Available records START
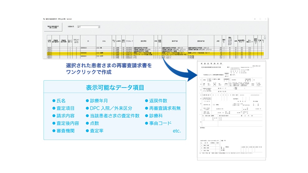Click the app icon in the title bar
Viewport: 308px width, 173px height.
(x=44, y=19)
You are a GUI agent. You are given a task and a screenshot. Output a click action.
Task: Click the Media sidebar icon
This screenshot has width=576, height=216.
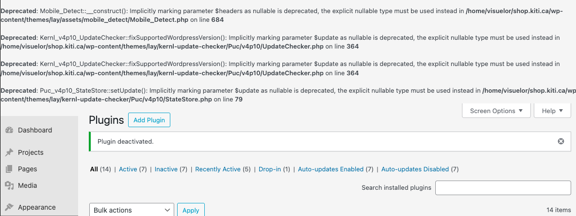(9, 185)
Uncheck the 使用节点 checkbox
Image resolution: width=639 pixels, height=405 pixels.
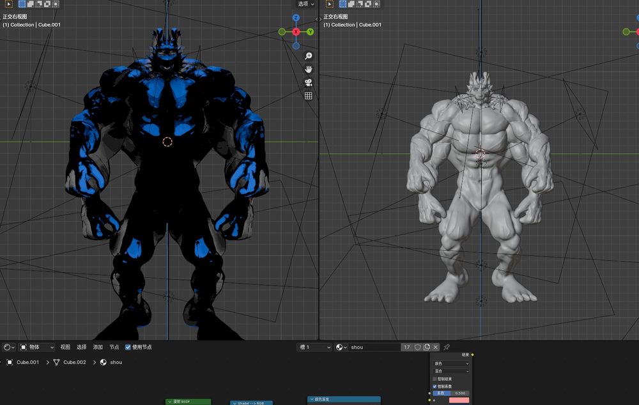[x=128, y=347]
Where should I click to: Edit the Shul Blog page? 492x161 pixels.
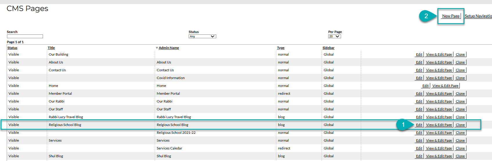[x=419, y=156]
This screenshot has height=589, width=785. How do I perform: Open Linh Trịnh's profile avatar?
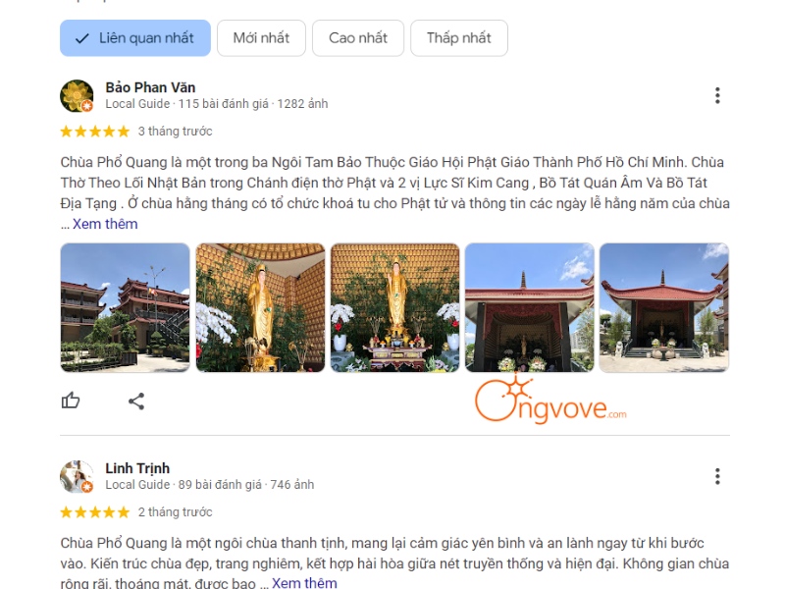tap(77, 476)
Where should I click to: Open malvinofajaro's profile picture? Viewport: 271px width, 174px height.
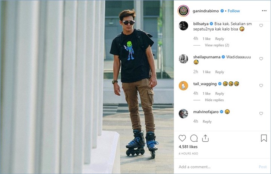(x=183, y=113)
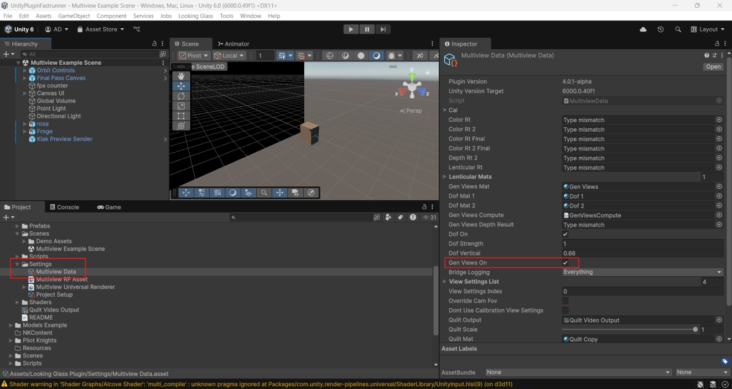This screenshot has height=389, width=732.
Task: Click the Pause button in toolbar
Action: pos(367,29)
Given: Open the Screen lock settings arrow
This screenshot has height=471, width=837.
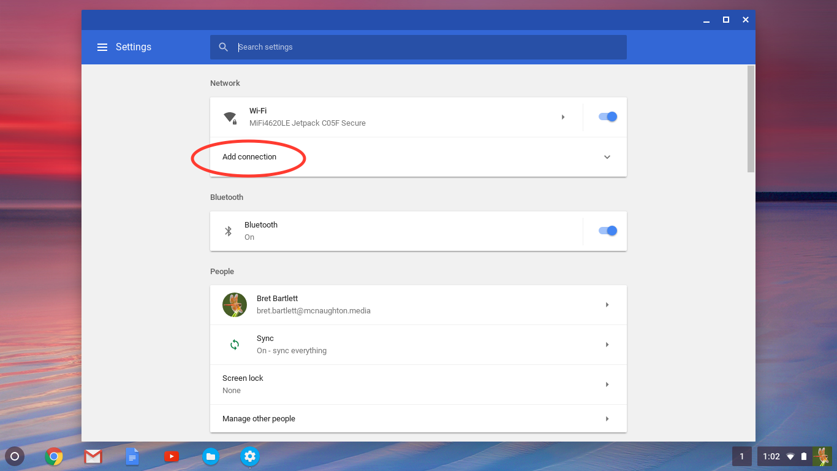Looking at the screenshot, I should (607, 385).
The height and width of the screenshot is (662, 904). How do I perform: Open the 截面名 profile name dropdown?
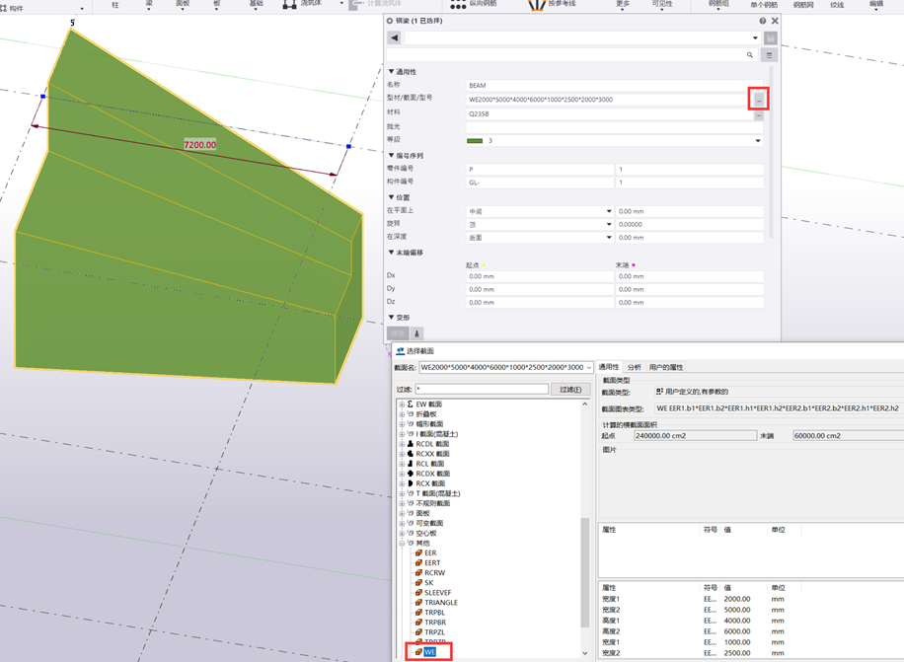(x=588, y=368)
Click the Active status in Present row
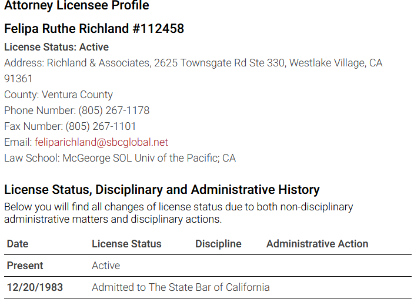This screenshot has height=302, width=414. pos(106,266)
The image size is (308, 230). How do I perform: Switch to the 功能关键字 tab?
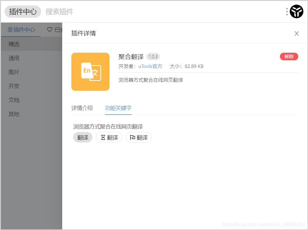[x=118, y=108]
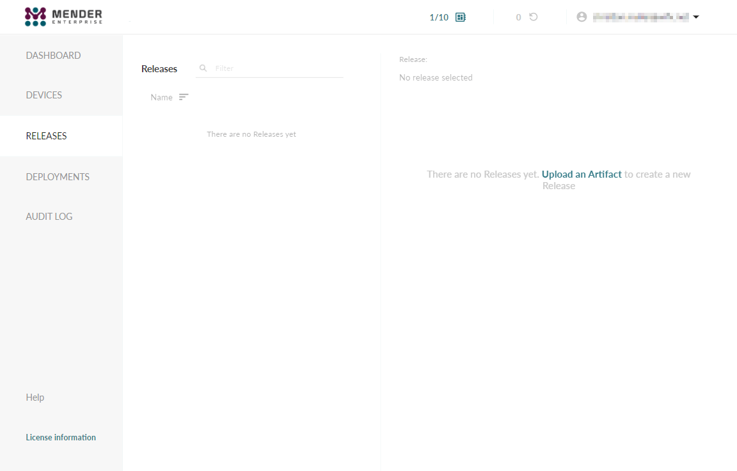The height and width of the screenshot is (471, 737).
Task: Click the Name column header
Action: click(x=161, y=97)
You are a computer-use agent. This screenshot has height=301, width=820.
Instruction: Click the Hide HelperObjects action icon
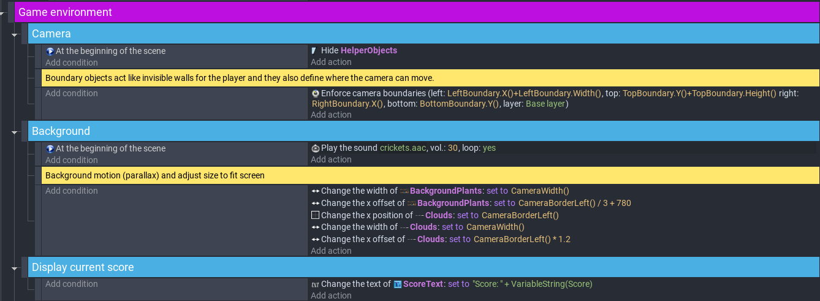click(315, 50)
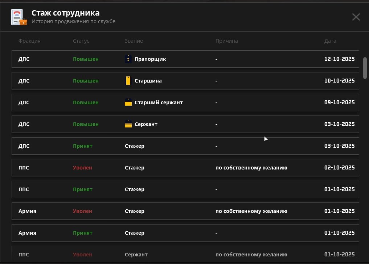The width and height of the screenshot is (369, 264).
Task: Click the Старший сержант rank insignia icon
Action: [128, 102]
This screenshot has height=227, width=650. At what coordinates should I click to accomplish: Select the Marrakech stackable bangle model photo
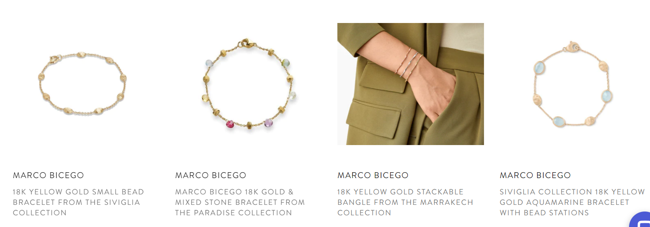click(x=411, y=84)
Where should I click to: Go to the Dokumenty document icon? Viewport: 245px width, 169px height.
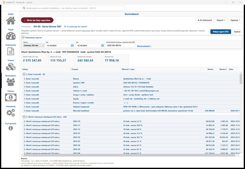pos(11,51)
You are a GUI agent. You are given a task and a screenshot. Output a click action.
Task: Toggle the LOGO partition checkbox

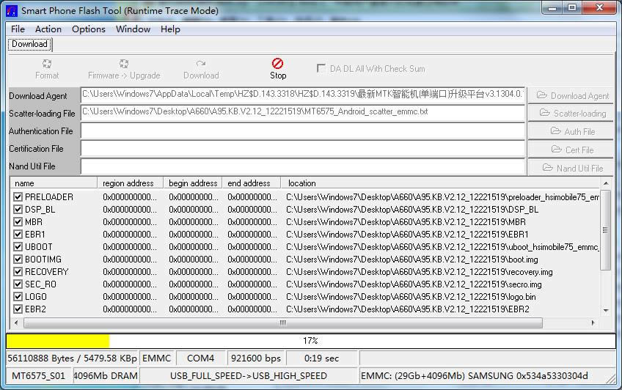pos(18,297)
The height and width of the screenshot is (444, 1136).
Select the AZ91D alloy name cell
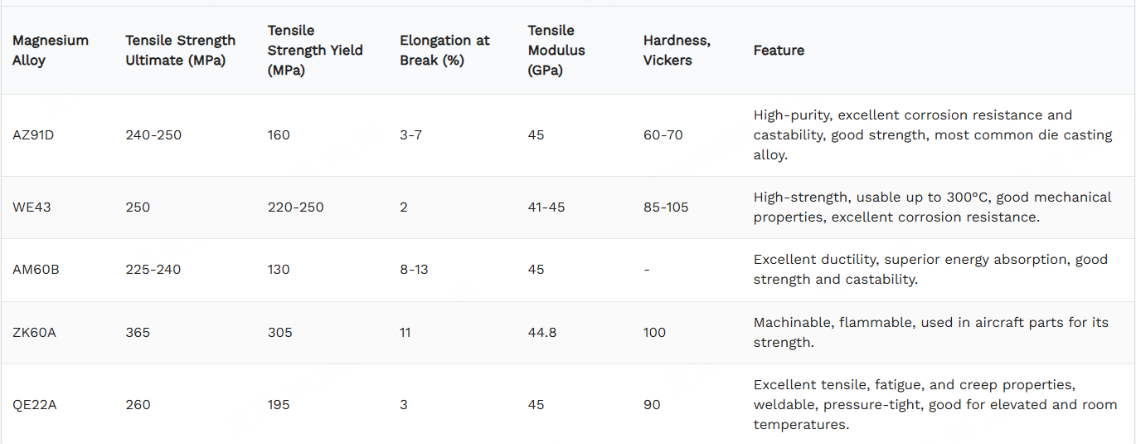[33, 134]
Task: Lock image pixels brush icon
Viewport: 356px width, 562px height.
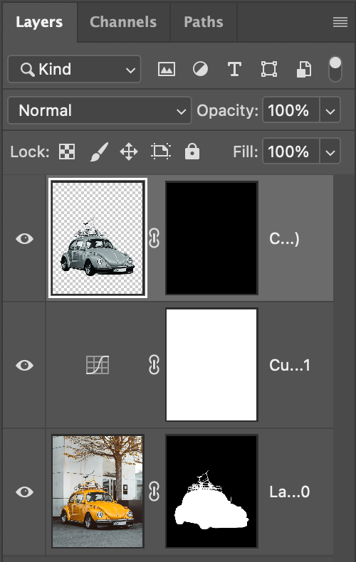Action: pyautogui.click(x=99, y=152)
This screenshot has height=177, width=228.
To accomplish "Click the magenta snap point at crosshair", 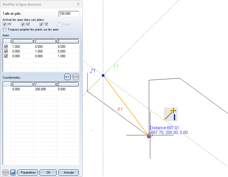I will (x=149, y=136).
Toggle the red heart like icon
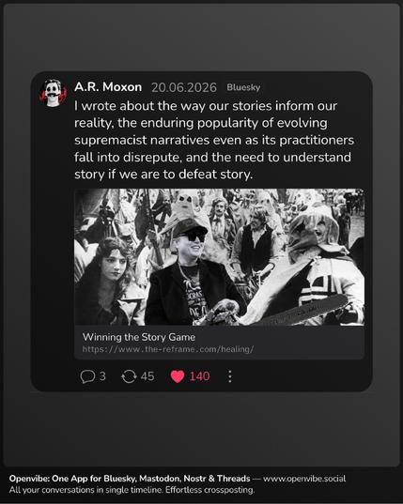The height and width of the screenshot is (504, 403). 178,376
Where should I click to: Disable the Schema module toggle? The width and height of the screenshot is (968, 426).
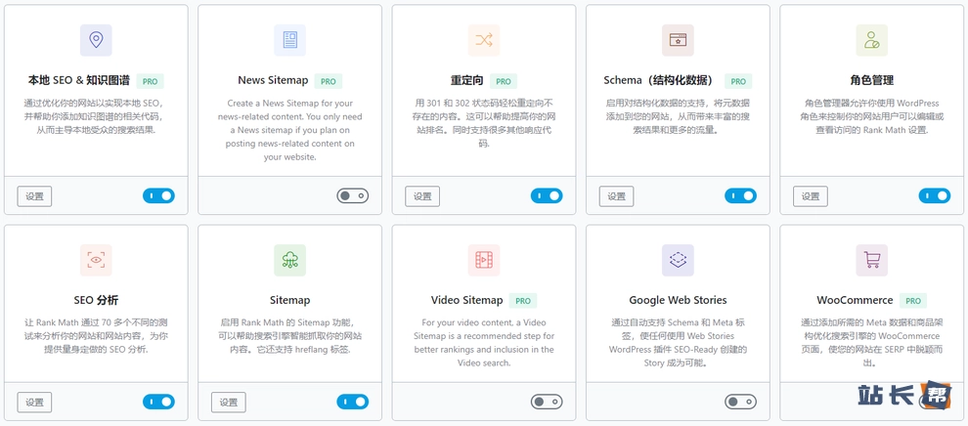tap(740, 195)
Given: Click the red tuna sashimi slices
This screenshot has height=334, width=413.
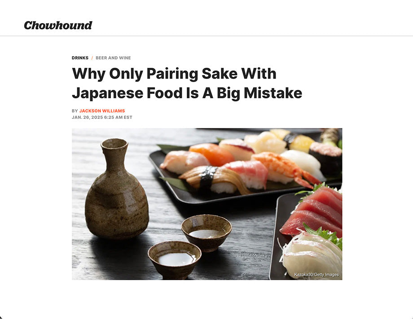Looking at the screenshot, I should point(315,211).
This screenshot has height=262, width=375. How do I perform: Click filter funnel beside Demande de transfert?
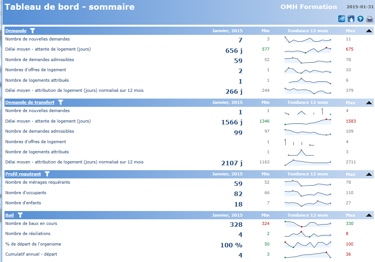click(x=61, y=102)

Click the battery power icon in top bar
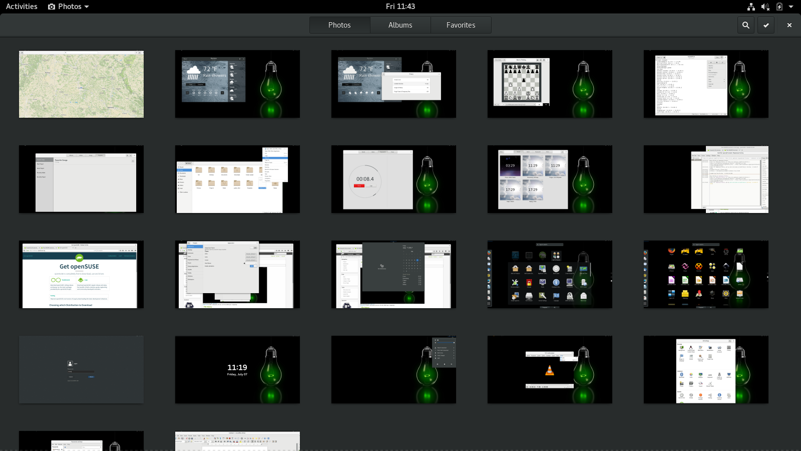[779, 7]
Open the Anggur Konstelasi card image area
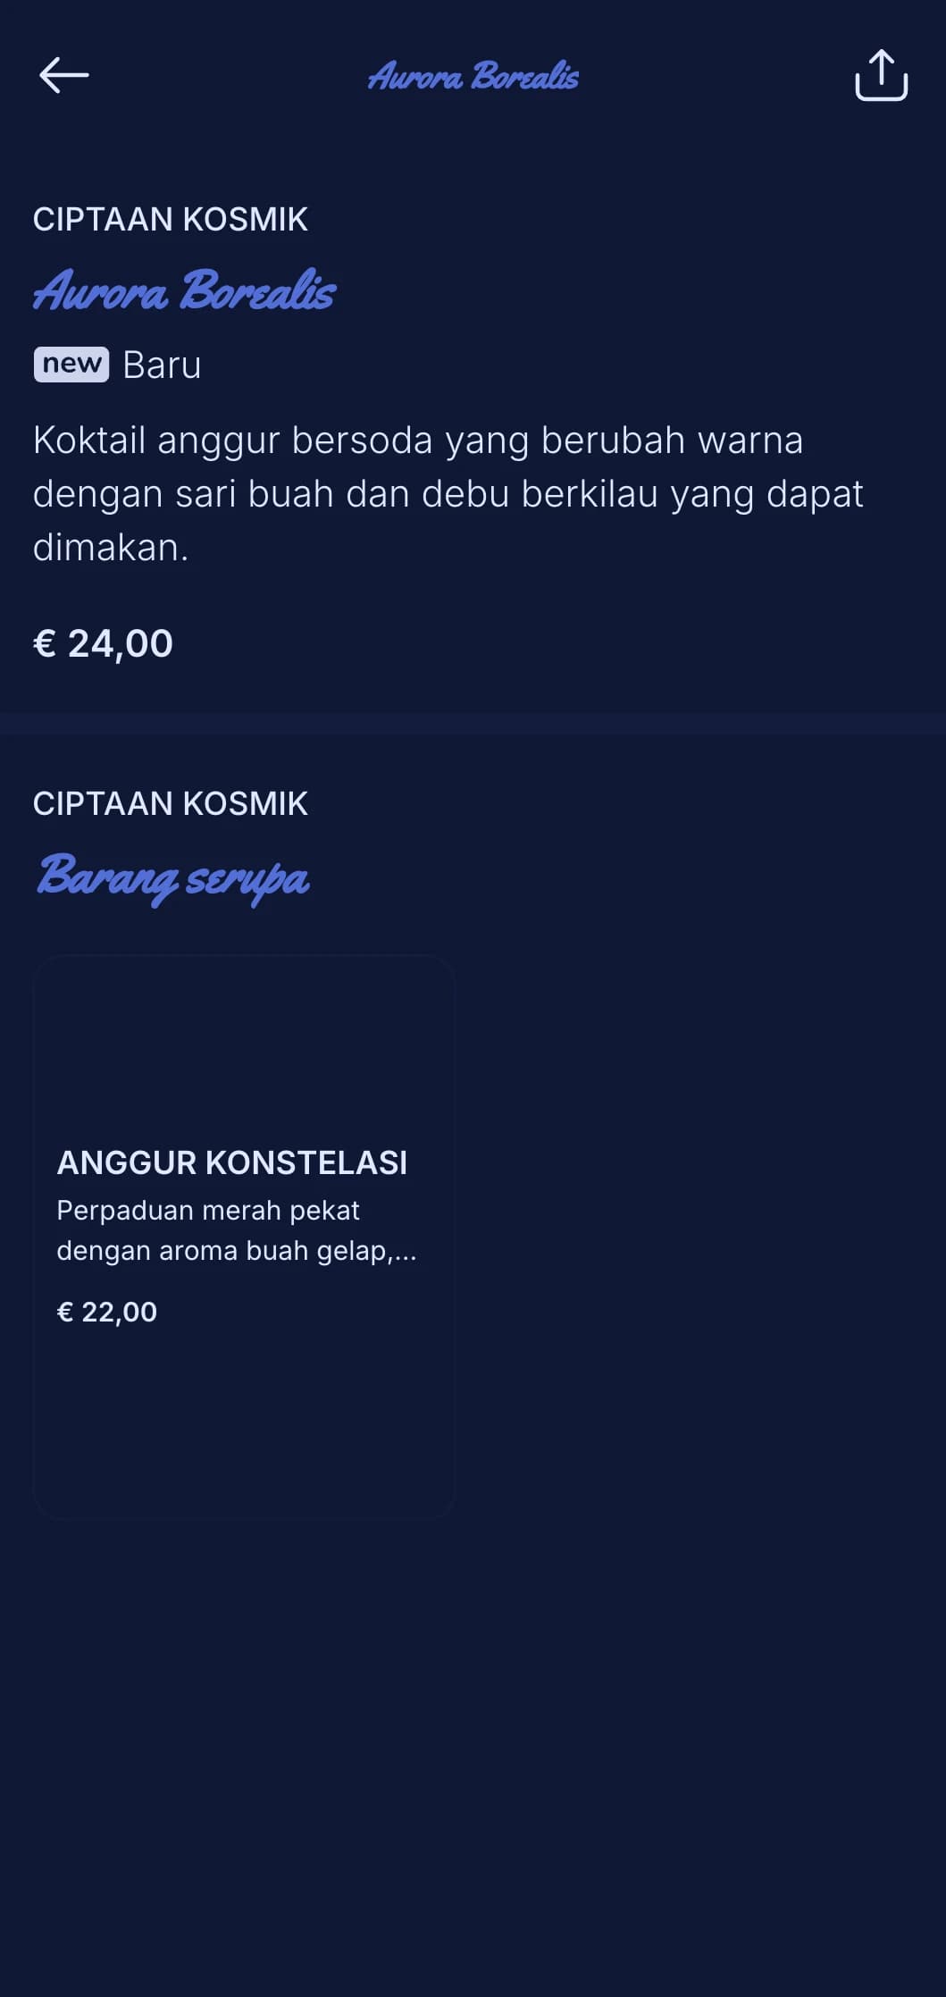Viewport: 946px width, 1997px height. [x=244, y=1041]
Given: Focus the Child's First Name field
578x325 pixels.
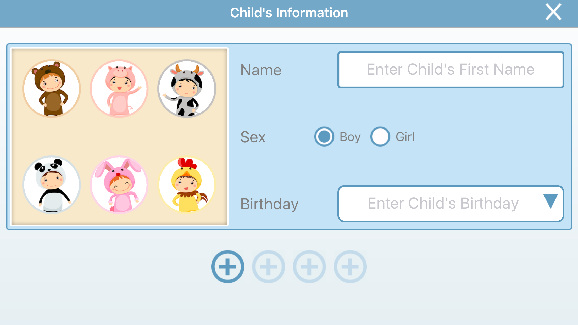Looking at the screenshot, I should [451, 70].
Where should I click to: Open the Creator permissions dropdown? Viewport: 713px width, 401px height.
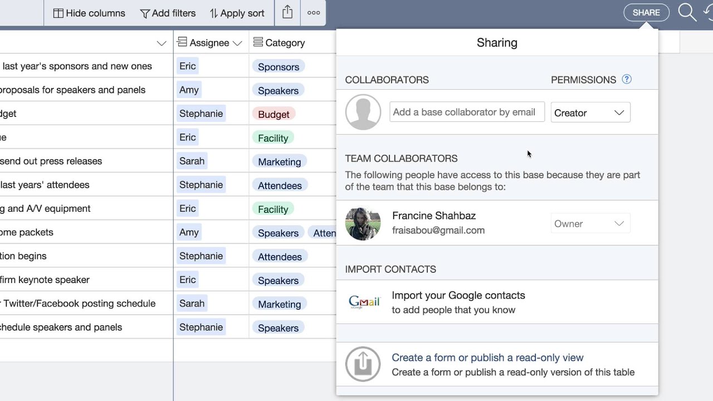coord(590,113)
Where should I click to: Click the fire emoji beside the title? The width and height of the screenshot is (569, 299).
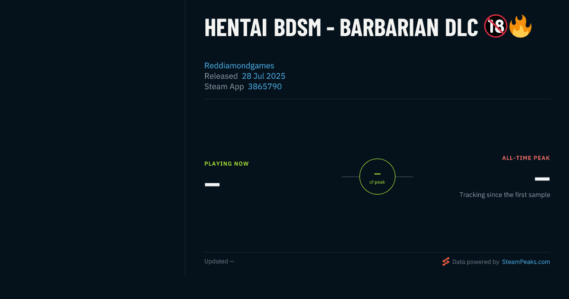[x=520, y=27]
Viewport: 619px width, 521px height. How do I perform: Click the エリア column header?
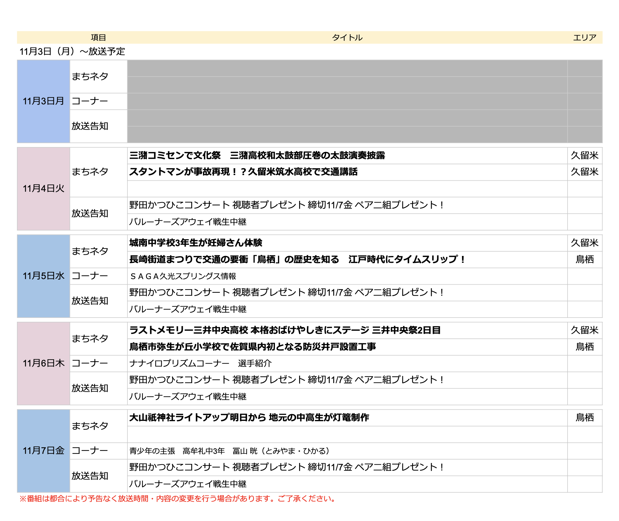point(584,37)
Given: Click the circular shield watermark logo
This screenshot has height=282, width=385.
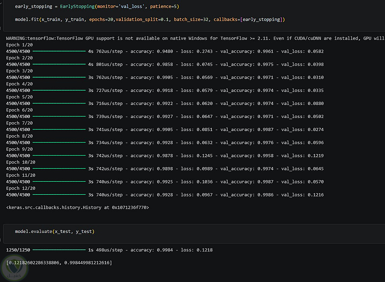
Available records END
**Exercise objective**
Reproduce the lines from the one with "Viewport: 619px width, 521px" through the end of the data, keeping both end lines, adding nothing, and dropping any pictures.

**Answer for this exercise**
Viewport: 619px width, 521px height. How do I perform: Click the エリア column header?
point(584,37)
Given: Click the circular shield watermark logo
This screenshot has height=282, width=385.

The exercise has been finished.